2007 Fiscal Year Annual Research Report
競争法・政策の環境法・政策への対応に関する比較法的実証研究
Project/Area Number |
16530035
|
Research Institution | Niigata University |
Principal Investigator |
沢田 克己 Niigata University, 人文社会・教育科学系, 教授 (40187290)
|
Keywords | 連合王国 / イギリス / 環境と競争 / 1998年競争法 / 政府補助金 / EC競争法 / 欧州委員会 |
Research Abstract |
本研究は競争法・政策と環境法・政策の間の抵触とその解決の方法を比較法的手法を用いて解明することを試みるものであるが、平成19年度においては、連合王国(イギリス)における「環境と競争」の問題領域へのアプローチを行った。
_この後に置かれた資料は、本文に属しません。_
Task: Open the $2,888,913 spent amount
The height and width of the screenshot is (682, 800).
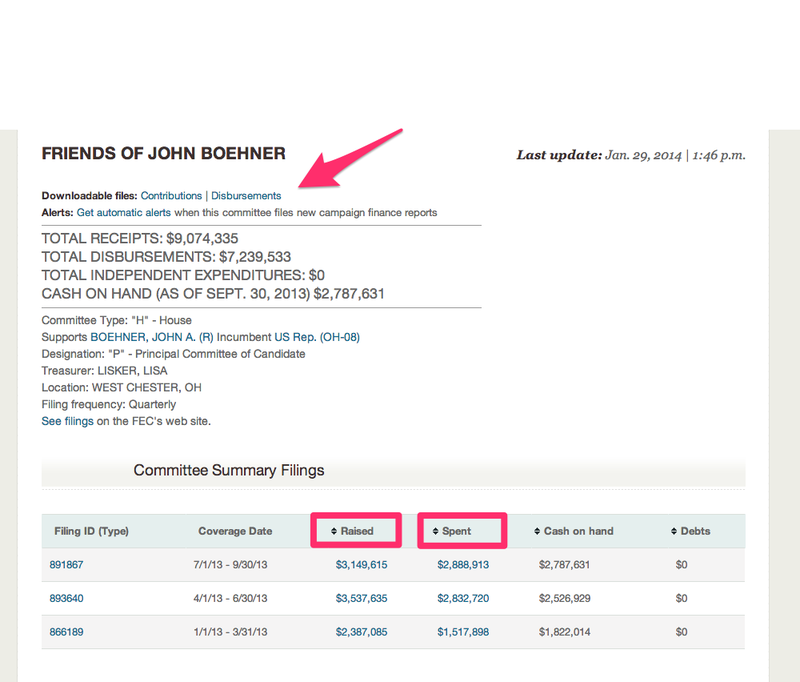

その結果、以下のことが明らかとなった。 イギリスは欧州共同体(EC)との法的な調和の実現を目的の一つとして、1998年にその競争政策法を大幅に改め、名称を「1998年競争法(Competition Act 1998)」に変更した。この改正により、イギリスはかつての弊害規制主義からEC条約81条にならった原則禁止主義(prohibition-based system)に移行した(同法第2条)。1998年改正は、これだけに止まらない。すなわち、同法の採用するシステムは、EC独禁法に直接的にならったものとなっており、イギリスの裁判所は欧州委員会の関連する決定又はステートメントを顧慮しなければならない(同法60条3項)。したがって、EC法における経験は本法のイギリス国内における適用を方向づけることになるのであり、本法の運用機関は、EC法における先例を厳格に守ることを求められる。 かかる基本構想のゆえに、イギリスにおける競争法と環境の関係は、EC競争法における状況と同じであるとみてよい。イギリスにおいては、現在のところ、環境と競争の抵触関係は直接には大きな問題として顕在化していないが、政府補助金が事業者による環境保全方針のために支給されることがあり、それが競争に及ぼす影響が懸念されている。この点については、前述の基本構想に従い、イギリスは欧州委員会の政策に沿う展開を示している。即ち、欧州委員会の開発政策によれば、補助金は一般の利益の向上がある場合に水平的に支出されるべきである。この一般の利益には環境保全が含まれるところ、欧州委員会の規則(Regulation 994/98/EC, 0J l998, L142/1)がそれの一括適用除外を設けている。この規則は特定の種類の水平的補助金ごとに適用除外となる基準を定めているが、環境補助金について、イギリスはそれと同様の判断を行っている。